No one had expected the war to continue as long as it had, with seemingly so little achieved. There had been hints of mutiny in the snow-covered cabins of Jockey Hollow, from muted grumbling to out-and-out insubordination. Many of the men had enlisted in 1777 for a term of service of three years, and were well aware that their duty would be finished at the end of April.
“Already the men are beginning to drift away,” Alexander said. It was early evening, and we were sitting side by side on a rough plank bench in the small yard behind my parents’ house, where we’d have a measure of privacy, if few comforts. Whatever cheer the sun had given earlier in the afternoon was gone, and I’d wrapped myself in a thick woolen shawl, with Alexander’s arm around me for extra warmth. Small ghostly patches of old snow still lingered in the shadows, dirty and tattered like worn lace, but at last the first shoots of green were beginning to appear in the sticky, muddy ground.
Yet the way Alexander was explaining it, spring was bringing little cheer to General Washington.
“Each morning’s muster shows more men have vanished overnight,” he continued. “Their guns are gone and their other belongings with them. They’ve had their fill of soldiering, and all that matters to them are new crops to be planted and sweethearts to kiss. Staying here another few weeks makes no difference to them, nor can I fault them for it.”
“But if they’re captured, they’ll be charged as deserters, won’t they?” As a soldier’s daughter, I knew the unequivocal sentence for desertion—the most grievous sin in any army—was death.
“The general will have no choice if he wants to maintain discipline,” Alexander said. “Yet most who flee are young, younger than I, and eager to return to homes they left as boys. They haven’t been paid in months, at least not in money that has any value to it. Many are sick, and all are near to starving from the poor rations. They believe Congress and the populace despise them, and they’re justified in that. And yet . . .”
He let the words drift off unfinished, but I could complete them as well as he.
“You’ve stayed,” I said, tightening my fingers into his. “You’re here.”
“I’m an officer, Betsey,” he said, “and on my honor as a gentleman I’m bound to be part of this until the end of the war.”
I leaned my head against his shoulder. “It’s more than that for you.”

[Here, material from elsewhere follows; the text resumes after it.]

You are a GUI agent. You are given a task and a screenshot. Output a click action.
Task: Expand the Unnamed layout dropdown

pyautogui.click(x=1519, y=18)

He sighed deeply. “I believe in this, all of this. The war, our country, our future, the men who have died in battle beside me and the children I hope to have one day with you. To abandon it now would be madness, and cowardice besides.”
“That’s why I love you,” I said softly. “Wrapped there in a single sentence.”
“It was three sentences, actually,” he said wryly, “but the sentiment is the same nonetheless.”
“You spoke it as one.” Only he would parse the syntax of a passionate declaration, and how endearing I found it, too. “The rumors among the ladies are that a thousand men are set to quit the army by the end of April.”
“If only that were all,” he said. “The last report that I wrote for the general to Congress estimated that at least two thousand eight hundred will be gone as surely as the last of the snow. That’s more than a quarter of our regular army. Yet Congress urges the general to send more troops south to Charleston, heedless of how we’d then be helpless to stop the British here in the north. How can we send what we don’t to spare? There’s little doubt that given the opportunity, the British would overrun New Jersey, and likely take back Philadelphia as well.”
I remembered the blithe confidence of so many of the Philadelphians I’d met. They’d placed all their faith in Congress and ignored the warnings of military gentleman like Papa, and instead assumed that the British would never choose to recapture their pretty city of red brick and neat houses. I didn’t want to imagine how wrong they could be proven to be.